Bobby Whitlock :: The Aquarium Drunkard Interview

It’s tempting to cast Memphis-born guitarist Bobby Whitlock as some sort of Zelig like character hiding in the back of various studios in the early 1970s, while classic albums like George Harrison’s All Things Must Pass, Derek and the Dominos’ Layla and Other Assorted Love Songs, Joe Cocker’s Mad Dogs and English Gentlemen, Delaney and Bonnie’s Home and more were being cut. But Whitlock wasn’t the guy hiding out among strong personalities, acting as a chameleon. He was playing a distinct role in what was going on.

Whitlock was a keen player, and his instinctive ear enabled him to make his presence felt at each session. Walking into stuffed sessions for George Harrison’s “Wah Wah,” featuring Ringo Starr, Billy Preston, Eric Clapton, Pete Ham, Gary Wright and more, Whitlock sat at a Wurlitzer and figured out where he needed to be. “Everyone was playing on the downbeat,” Whitlock drawls over the phone from his home in Austin, Texas. “So I played on the upbeat.

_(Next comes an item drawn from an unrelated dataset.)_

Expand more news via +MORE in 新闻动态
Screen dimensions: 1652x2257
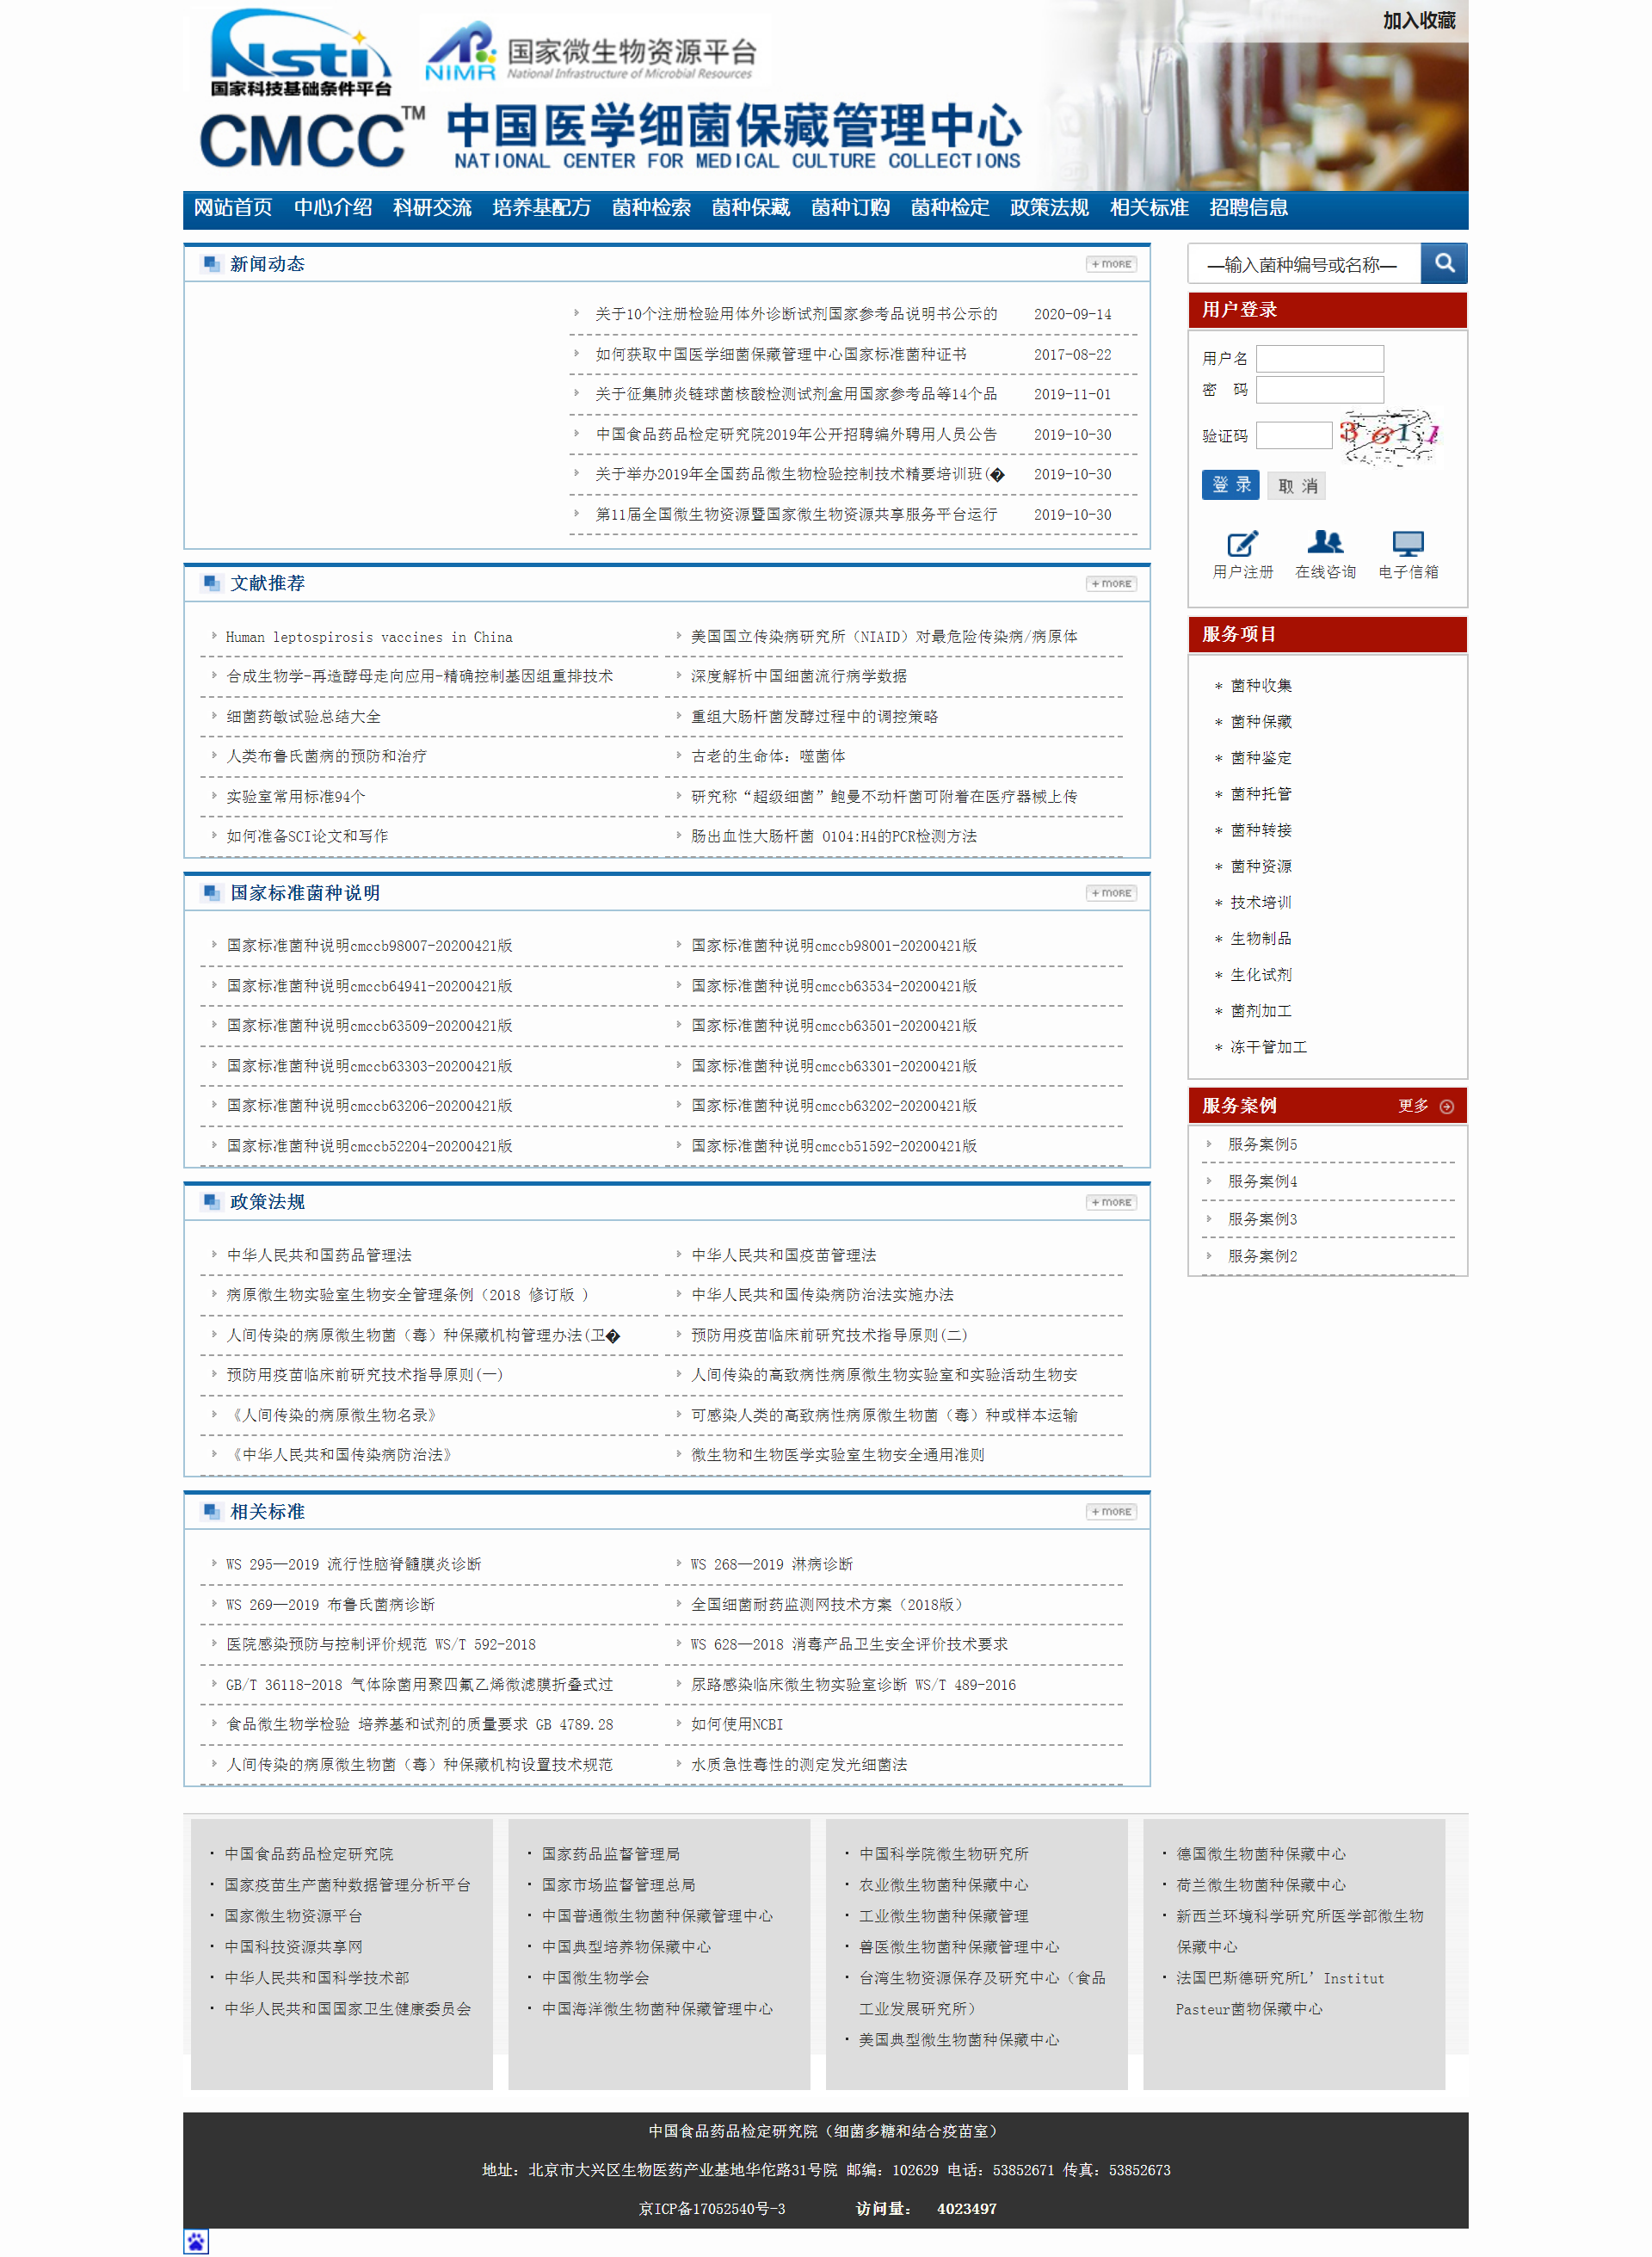click(x=1110, y=263)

It was open. I listened. It was there for me.”

Whitlock speaks in the same sort of metaphysical manner regarding his own solo albums, his debut self-titled effort released in March of 1972 and his second, the one-half rocking/one-half ballad-driven Raw Velvet, released in November of ’72. The two albums have been recently reissued by Light in the Attic’s Future Days Recordings imprint, individually on vinyl and compiled on the comprehensive collection, Where There’s a Will There’s a Way: The ABC-Dunhill Recordings. Both records feature all-star casts. George Harrison, Eric Clapton, Delaney and Bonnie play extensive roles, and some tracks feature the L.A. Symphony performing sweeping arrangements coupled with Whitlock’s husky, soulful voice. There’s a heady blend of sounds on the records, drawing from the American blues-worshiping strength of Clapton and Harrison, the country rock of Delaney and Bonnie, and lessons learned during Whitlock’s young manhood, when Don Nix paired him alongside Donald “Duck” Dunn and Steve Cropper, and he was signed as the flagship artists of Stax’s fledgling Hip Records subsidiary.

And there’s gospel there, too, reflecting an appreciation for sacred sounds that was literally beaten into Whitlock growing up. “It’s like the pebble in the pond,” he says of the records’ legacy, which is only now coming into its own. “The ripples go way out into an ocean of rock ‘n’ roll music. It’s pretty amazing.”

We discussed more.

Aquarium Drunkard: You recorded your self-titled record in the midst of Derek and the Dominos’ dissolution. How did that come about?

Bobby Whitlock: [The Dominos] had our last session together, and there was still time there [left over from the recording sessions]. I went, “Well, why don’t I do my own record, you know?” I thought that to myself. I thought, “Let’s see if I can get everyone to play.” I wanted to get everyone to play on my thing. Carl [Radle] was going to be the bass player, but he had to do something with Leon [Russell]. Had I waited…for him to finish his project with Leon, the whole album would have been Derek and the Dominos with me singing. Klaus [Voorman] is on some of it; Delaney’s [Bramlett] playing bass on some of it. It’s a document. Pat Thomas, who put [the reissued collection for Light in the Attic] together told me once, it was “the thread,” the continuity, that linked all these records: Delaney and Bonnie, Derek & the Dominos, All Things Must Pass, Mad Dogs and English Gentlemen, The Rolling Stones; it linked all these things together. I hadn’t really given it much thought, but he’s absolutely right. It goes on and on, to Dr. John to Fleetwood Mac through Rick Vito [who also plays on Whitlock’s second LP, Raw Velvet.